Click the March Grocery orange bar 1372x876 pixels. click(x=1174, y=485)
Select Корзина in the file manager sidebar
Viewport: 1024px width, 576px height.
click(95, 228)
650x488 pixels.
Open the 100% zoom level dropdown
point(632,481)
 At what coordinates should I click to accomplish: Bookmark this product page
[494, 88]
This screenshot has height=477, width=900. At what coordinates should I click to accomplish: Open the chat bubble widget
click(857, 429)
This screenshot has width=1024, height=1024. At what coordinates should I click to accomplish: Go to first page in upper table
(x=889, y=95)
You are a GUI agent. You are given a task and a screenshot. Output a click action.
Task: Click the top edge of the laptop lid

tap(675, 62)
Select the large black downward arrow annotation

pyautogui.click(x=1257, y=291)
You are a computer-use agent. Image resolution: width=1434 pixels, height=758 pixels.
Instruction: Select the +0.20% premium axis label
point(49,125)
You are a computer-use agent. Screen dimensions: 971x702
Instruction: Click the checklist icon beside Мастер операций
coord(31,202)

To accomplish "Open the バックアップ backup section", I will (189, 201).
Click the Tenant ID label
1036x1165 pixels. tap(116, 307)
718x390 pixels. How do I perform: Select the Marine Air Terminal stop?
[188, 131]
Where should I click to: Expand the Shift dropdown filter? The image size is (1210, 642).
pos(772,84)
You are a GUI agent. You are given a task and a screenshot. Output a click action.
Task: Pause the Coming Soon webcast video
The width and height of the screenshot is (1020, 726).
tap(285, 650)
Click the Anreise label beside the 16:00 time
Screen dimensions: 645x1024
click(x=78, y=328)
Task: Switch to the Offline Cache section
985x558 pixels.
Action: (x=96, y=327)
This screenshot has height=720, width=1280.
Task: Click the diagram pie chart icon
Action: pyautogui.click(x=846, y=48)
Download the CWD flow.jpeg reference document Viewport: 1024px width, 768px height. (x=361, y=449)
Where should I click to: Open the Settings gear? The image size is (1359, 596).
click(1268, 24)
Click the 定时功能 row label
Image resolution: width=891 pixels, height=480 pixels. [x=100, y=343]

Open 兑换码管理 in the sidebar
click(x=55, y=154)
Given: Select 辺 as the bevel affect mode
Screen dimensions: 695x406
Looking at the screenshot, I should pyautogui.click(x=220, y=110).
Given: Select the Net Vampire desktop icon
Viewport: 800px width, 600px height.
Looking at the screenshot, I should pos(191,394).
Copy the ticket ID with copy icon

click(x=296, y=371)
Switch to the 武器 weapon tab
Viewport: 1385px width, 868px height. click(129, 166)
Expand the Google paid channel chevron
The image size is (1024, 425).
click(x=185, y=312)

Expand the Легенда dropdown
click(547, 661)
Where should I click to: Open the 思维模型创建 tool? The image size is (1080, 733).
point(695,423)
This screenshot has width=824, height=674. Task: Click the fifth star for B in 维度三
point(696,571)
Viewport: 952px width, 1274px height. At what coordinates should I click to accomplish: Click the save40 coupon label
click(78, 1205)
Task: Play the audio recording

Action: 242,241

::::

▶ [Requirement]: The answer should be a number alone: the count of lines in the records that hold the word "computer".

▶ [Solution to this exercise]: 2